Sync vs Async Blocks

2022-05-03

FutureSDR supports both sync and async blocks. Their only difference is the work() function, which is either a normal or an async function. Overall, a Block is an enum containing a sync/async block with a sync/async kernel, implementing work(). This class structure already suggests that supporting both implementations leads to complexity, bloat, and code duplication.

pub trait AsyncKernel: Send {
    async fn work(&mut self, ...) -> Result<()> {
        Ok(())
    }
    ...
}

pub trait SyncKernel: Send {
    fn work(&mut self, ...) -> Result<()> {
        Ok(())
    }
    ...
}

Obviously, it would be possible to just use async blocks, since one is not forced to .await anything inside an async function, i.e., one could just make any sync function async. The reason both implementations exist, is that async blocks implement the AsyncKernel trait, defining async functions. This is an area where Rust is still in active development. Out-of-the-box, it does not support async trait functions, which is why everybody refrains to the async_trait crate that enables this. The popularity of this crate shows how desperate people want this language feature.

The reason that it is not mainline is – according to my understanding – that there is a performance penalty to using async trait functions. In short, one can think of an async function as a state machine with some local variables. If the compiler knows the concrete realization, it can build complex, nested state machines during compilation. If the compiler doesn’t know the concrete realization due to dynamic dispatch of trait functions, it has to allocate the state machine during runtime for every function call.

This sounded like a complete performance disaster – at least for work(), which is called over and over again. Therefore, we added support for sync blocks, which avoid this overhead.

Performance

Already back then, some quick tests suggested that the performance difference might not be that big. So the question is, whether it is really worth having both block types. Today, we conducted some experiments to have a closer look.

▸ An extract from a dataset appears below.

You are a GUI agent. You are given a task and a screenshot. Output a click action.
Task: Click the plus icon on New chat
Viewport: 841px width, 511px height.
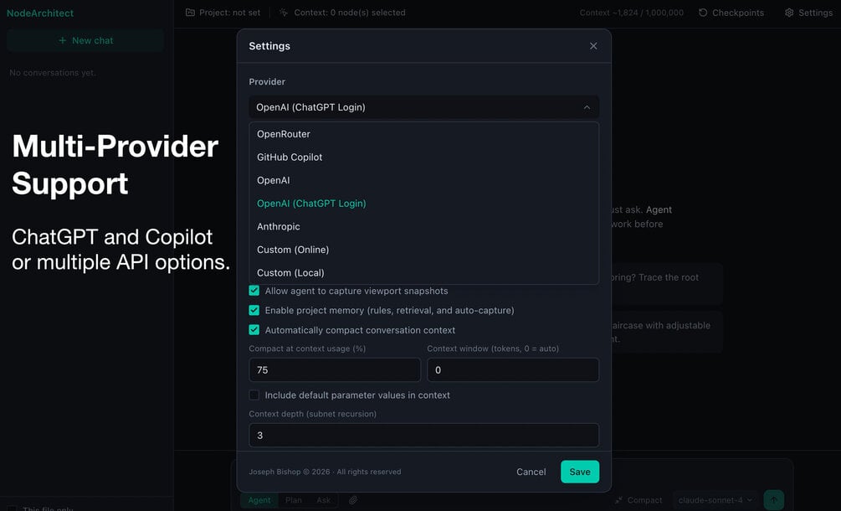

The code and all scripts are available here. In short, the measurements consider three schedulers: a single-threaded scheduler (Smol-1), a multi-threaded scheduler (Smol-N), an optimized, multi-threaded schedulers (Flow) that polls blocks in their natural order (upstream to downstream). We make six CPU cores available to the process and use six worker threads for the multi-threaded schedulers. The flowgraph consists of six independent subflows, each with a source that streams 200e6 32-bit floats into the flowgraph and #Stages (x-axis) number of copy blocks, each copying a random number samples (uniformly distributed in [1; 512]) in each call to work. We create a sync and an async version of the otherwise identical copy blocks.

Execution Time of Flowgraphs

The blocks do not do any DSP and only copy small chunks of samples. The performance is, therefore, mainly determined by the overhead of the runtime and the potential overhead of the async block. Yet, the differences are minor.

Conclusion

This suggests that it is not worth supporting sync implementations. At least not for now. And in the future, I expect that things just get better. There are ongoing discussions how Rust should handle async trait functions. Maybe a more efficient way is found, which would further improve the situation.

In retrospect, one could see this as a failed premature optimization. But it is also interesting to see the effect and quantify its impact on performance. As time permits, I will go ahead and remove sync blocks, so we get back to a more minimal runtime.